We've all seen those 'before and after' photos. Whether they are advertising an new diet or fitness regime or what our dentist can do for our teeth, they look soooo inviting, but after a moment's reflection are almost certainly very unlikely - or photoshopped.
Those 'before and after' moments can arrive at very surprising moments indeed though.
So here's how it goes.
We're the sort of parish where doing the 'round' of home communions is a central part of the pastoral ministry of the church - a ministry shared with some skilled and trained laity too, but I bear a burden of that load. And I love it.
I love doing home communions. As a Curate I did loads of them. They were a staple part of monthly ministry. Sometimes they were a burden - especially when leading the service became more about 'liturgical shouting' than leading the well crafted words; or I struggled to find somewhere clean (ish) to lay the corporal. Most of the services that I led were a joy.
Over the years my understanding and appreciation of this ministry has grown. No longer is it about me (somewhat arrogantly perhaps) taking Jesus to the sick and house bound, but more about me recognising now that He is already there with them.
This enables the sick or house bound to receive Christ in Word and Sacrament and find themselves nourished, and I leave having been fed by Him in strong tea and a soft biscuit and the same conversation that I have had every time I have visited.
This recognition of Christ already present extends to much of the ministry which I have the privilege of exercising. My role as a priest becomes more and more about discovering God already present amongst His people, and pointing Him out.
This should not be surprising. Scripture is talks again and again of God siding with, showing a bias to, dwelling specially with - the poor, the broken, the dispossessed, the ill, and the grieving; with those whom society tends to push to it's edges.
Over the last couple of weeks, God already present, acted in a way that has left me speechless.
It was my day off, and I was wandering into school to collect my kids, when one of the mums stopped me and said did I know what was happening to C because there was an ambulance outside her house and she was being rushed to hospital. Having taken home communion to C and her family many times, and knowing that she has been blighted with significant ill health over the years.
Instinctively, I decided to try to call the chaplain at the hospital that she was likely to be taken to. It was 5pm. Would anyone be there?
Miraculously, the Chaplain answered the phone. 'I was just out of the office but I somehow felt compelled to go back in, when the phone went, and it was you', he said. 'I would normally be in the car park by now. Of course I'll go and see what I can find out.'
A while later, my mobile phone rang. It was the Chaplain again, He had found C and her family, had talked with them and prayed with them. They expressed real thankfulness on receiving that ministry and were amazed that he was there as quickly. God was already present - the Chaplain was simply responding. He suggested I go to see her soon. I made noises about going then, his reply left me in no doubt of how serious this was - I should go, but I shouldn't leave it til Monday as that might be too late... Sobering stuff.

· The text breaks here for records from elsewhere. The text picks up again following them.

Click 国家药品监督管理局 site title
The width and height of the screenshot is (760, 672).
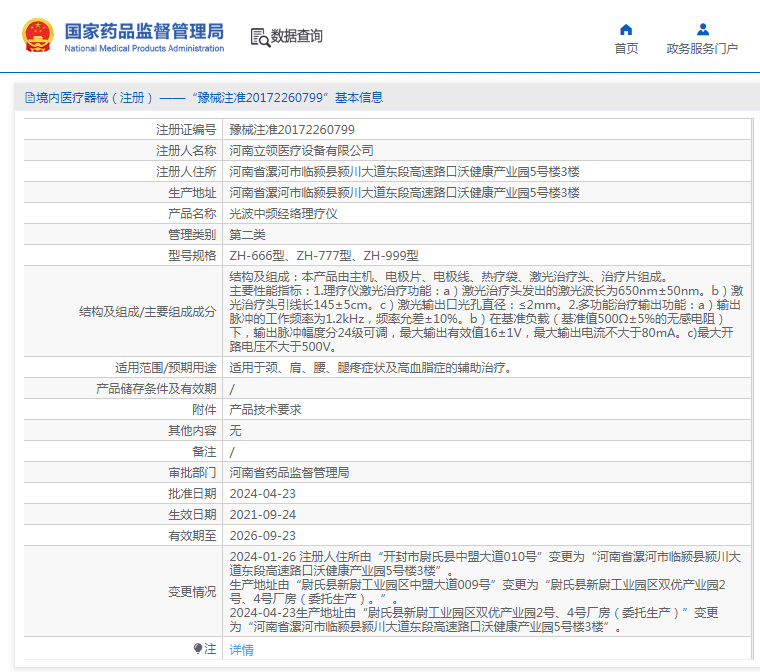[144, 32]
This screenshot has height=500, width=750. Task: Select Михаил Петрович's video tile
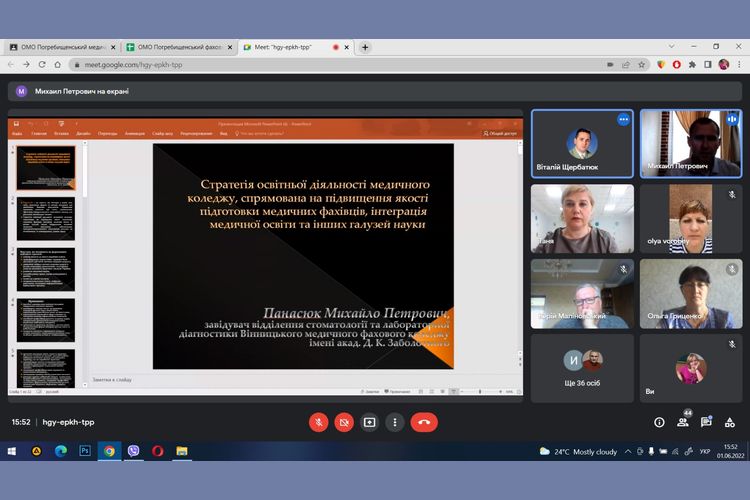click(x=690, y=143)
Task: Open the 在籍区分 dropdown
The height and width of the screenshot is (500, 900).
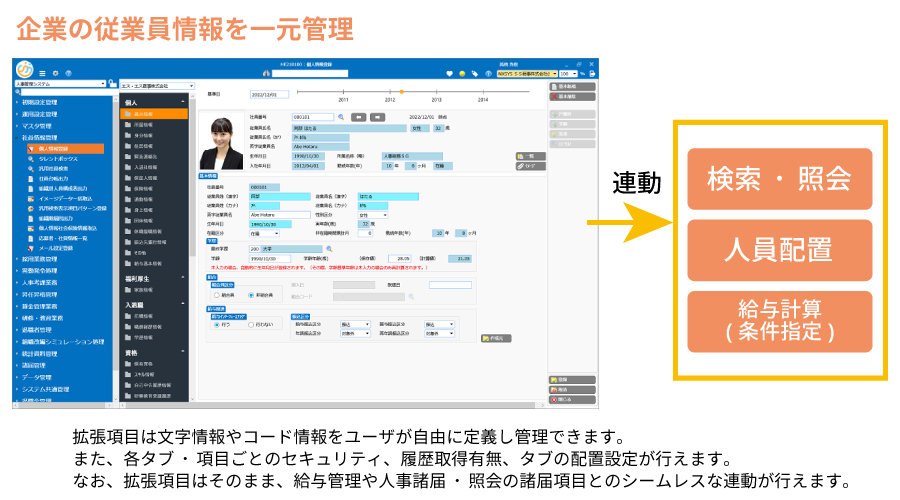Action: click(264, 232)
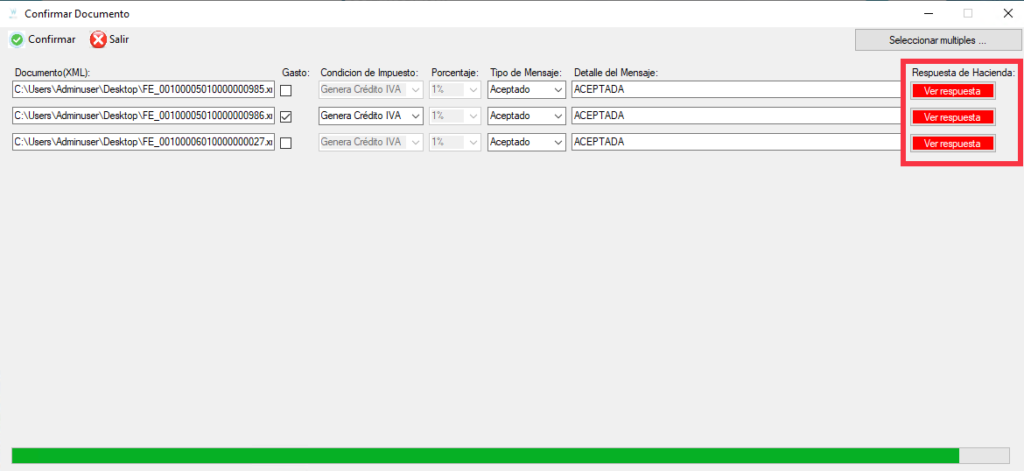Click the green Confirmar checkmark icon

(17, 40)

I went to see C on the Sunday afternoon after a full morning of services. Nothing could have prepared me for what I found. She was in ICU and was 'all wired up.' She was awake but clearly very very ill indeed. At her bedside was her husband who looked pleased to see me as did she.
The three of us talked, and as we did, C lapsed in and out of consciousness - her body reminding us of how close she was to God already present. Seeing she was not well at all I took her hand as we talked. At least she would know I was there.
I know that there was only so much more C could take of me being there. She fought to stay awake. I decided to lead prayers for her which included anointing her with oil for healing and wholeness. This in itself in some ways was unremarkable - but it is about acknowledging the presence of God already there with her. C's husband saw me out of ICU and I fully expected to hear within a few days that she had gone to meet her Maker.
We went away on a few days holiday.
On my return I hear stories of how C is back home! Flabbergasted I make arrangements to visit her and take her Home Communion.
Following our ‘liturgical shouting’, otherwise known as a service if her mother is there, we share a cup of tea and it’s then that the miracle of God already present is disclosed.
C recalled her time in hospital and my visit. She recalled snatches of our conversation as we shared in the Eucharist at her bedside. Then she revealed that she had made up her mind to give up on life at that point. She was tired and very ill. She had no more strength to fight on.
Then she recalled my offering to lay hands on her and to pray for healing & to anoint her with Holy Oil. She went on movingly to describe how, as she felt my oily thumb trace the sign of the cross on her forehead and I uttered the words
‘I anoint you in the name of God who gives you life, receive Christ’s healing and his love. My the Father of our Lord Jesus Christ grant you the riches of His grace, His wholeness and His peace’
We can believe all manner of things to be true - especially the most unlikely when stirring from a waking dream or being roused to consciousness again. Yet the fact that C was now at home and retelling this, is testimony to the power and presence of the already present God at work.
Those of us who have the privilege in offering or receiving this ministry should never downplay the power and significance of what God, who is already there, is up to.